Embedding PyPy in uWSGI - interview with Roberto De Ioris10-03-2014
To inaugurate this blog, we would like to present an interview with Roberto De Ioris, who is the lead developer of the uWSGI project as well a co-founder of unbit. We worked together with Roberto on providing an embedding interface for PyPy. unbit is using PyPy in production for its customers and have seen performance improvements ranging from 8% to 120% and more.
Maciej Fijalkowski: What does your company do?
Roberto De Ioris: Unbit was born in 2005 as a hosting provider for developers in Italy. We were the first (in Italy) to support "bleeding edge" technologies like Ruby On Rails and Django. In 2008 we started releasing lot of the source code we wrote in the first 3 years of the company. In 2009 we started working on the uWSGI project to have a single codebase for hosting various customers applications. Since then the project evolved a lot and now all of our infrastructure is based on it. Currently our main business has moved from hosting to consulting for companies that want to enter the hosting/PaaS market or for web-based agencies with scalability and availability problems.
Maciej Fijalkowski: How did you hear about PyPy?
Roberto De Ioris: The first time was in 2008 at the Italian PyCon but to my ears it looked pretty "freaky" as it was sold as running Python over Python (there was no jit at that time). The first time I heard of it and I started being interested was in 2011 at the EuroPython. I saw an Armin Rigo talk and started investigating. Starting from 2012 we got blasted by request to support PyPy on uWSGI. The demos Armin Rigo (and Antonio Cuni) showed were astonishing, so our customers wanted to try it. Unfortunately we were bound to the CPython C api, so supporting PyPy at that time seemed impossible. I started studying PyPy internals; then I tried working on cpyext, PyPy's CPython compatibility layer, and I released a first "almost-working" plugin. It was really a hack and afaik no-one took it seriously, expecially becasue performance was worst than CPython :) Then you contacted me about the improvements in the cffi area and proposed an interesting approach: let's write the uWSGI plugin using cffi instead of cpyext. The first attempt was already promising, after a couple of week we released the first working implementation, and in summer 2013 we had the first customer using it in production. Soon after, we started investigating if we could start using it for some of our work. Now we have 3 apps (and the fourth is being tested) in production using PyPy, 2 based on django and 1 (a REST api server) in pure WSGI. Currently we have improvements in raw performance (read: response times) that span from 8% to a pretty interesting 40%, but we have a peak of an astonishing 100-120% and even more. Take into the account that most of our apps are simple "blocking-on-db" ones, so a 2x increase is literally money. The best thing for now is that we started adding more threads as we experienced (even on the first plugin incarnation) an improved threads management.
Maciej Fijalkowski: We're working on improved GIL handling by the way
Roberto De Ioris: Well, personally I find cffi a silver bullet because it allows me to write lot of things I would have written in C directly in Python, but it is a personal need so I do not know how useful it is. :)
Maciej Fijalkowski: So tell me a few things about uWSGI
Roberto De Ioris: I have to say that it is a very particular project; the hosting market is pretty "frustrating" from various point of view.
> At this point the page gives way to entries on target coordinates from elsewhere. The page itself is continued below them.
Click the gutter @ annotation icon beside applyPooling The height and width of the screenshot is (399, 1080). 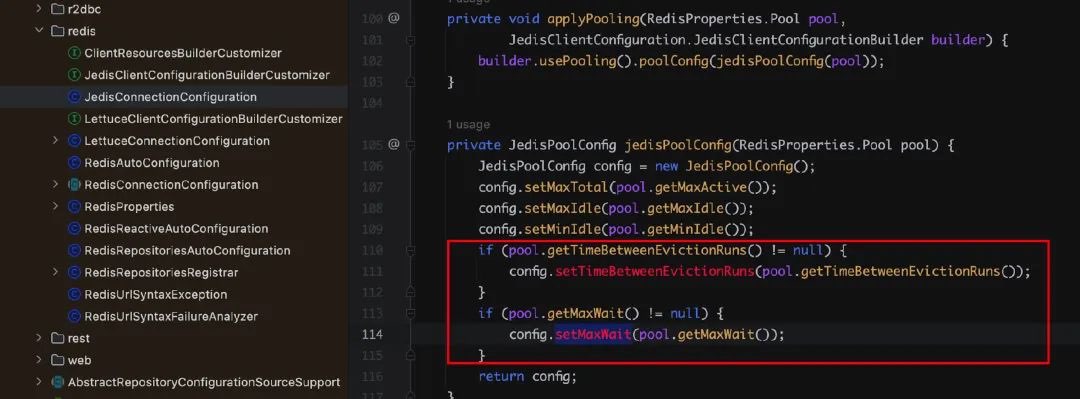click(393, 19)
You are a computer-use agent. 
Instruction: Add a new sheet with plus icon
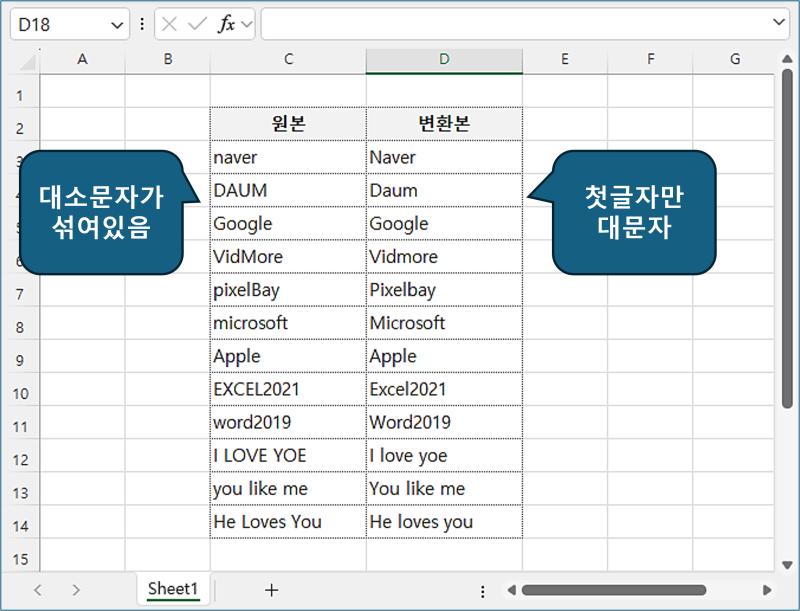click(271, 590)
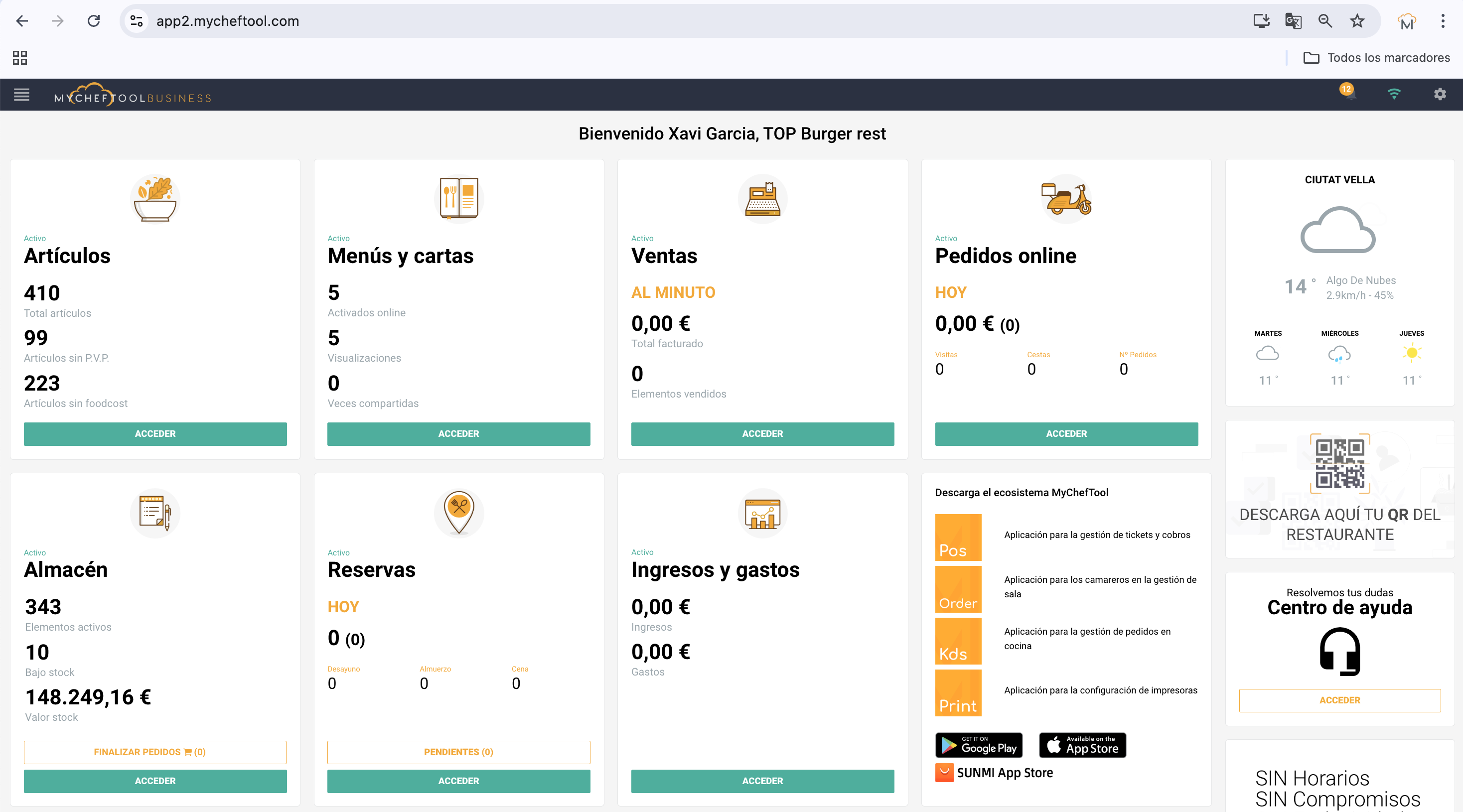Open the hamburger menu in header
This screenshot has width=1463, height=812.
click(21, 94)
We decided to invest in an application server, after 4 years of infinite problems reported by our customers with various app servers that were available at that time. Most of those problems were related to bad practices, but I can assure you that telling a developer his code sucks is not easy, especially when he pays you :) so the initial spirit of uWSGI was "bypassing" bad practices, and constantly monitoring the app to spot problems and so on. It may look like a winning approach, but unfortunately a bad app is a bad app, there is nothing you can do to avoid it, so we decided to change direction and tried to implement a common solution for various hosting needs. In a couple of years we were able to support different languages and technologies on top of the same code. In addition to this our main (almost secret) objective was reducing resource usage of the application servers, which directly translates to being able to host more customers on the same server. This resulted in a product with really good performance and really low resource usage combined with an incredible number of features (most of them targeted at sysadmins), which allowed us to move our business into other areas. Companies like booking.com (perl) now uses it, as well as other companies in the hosting market (like PythonAnywhere).
Maciej Fijalkowski: I think it is the most popular way to deploy Python if you have performance needs
Roberto De Ioris: I suppose it is, but most of our customers choose it for features like the Emperor, or the zerg mode that simplifies management.
Maciej Fijalkowski: Cool, thanks! Anything you would like to add?
Roberto De Ioris: Well, personally I am one of those people that likes understanding the internals of computing, so projects like PyPy are an "amusement park". Yesterday I spotted a chat on IRC where people discussed reducing assembler instructions from 9 to 8. A lot of people consider this kind of thing annoying/boring/useless, but I really love them. It reminds me of the first year of my "computing" experience.
Maciej Fijalkowski: Thank you for your time!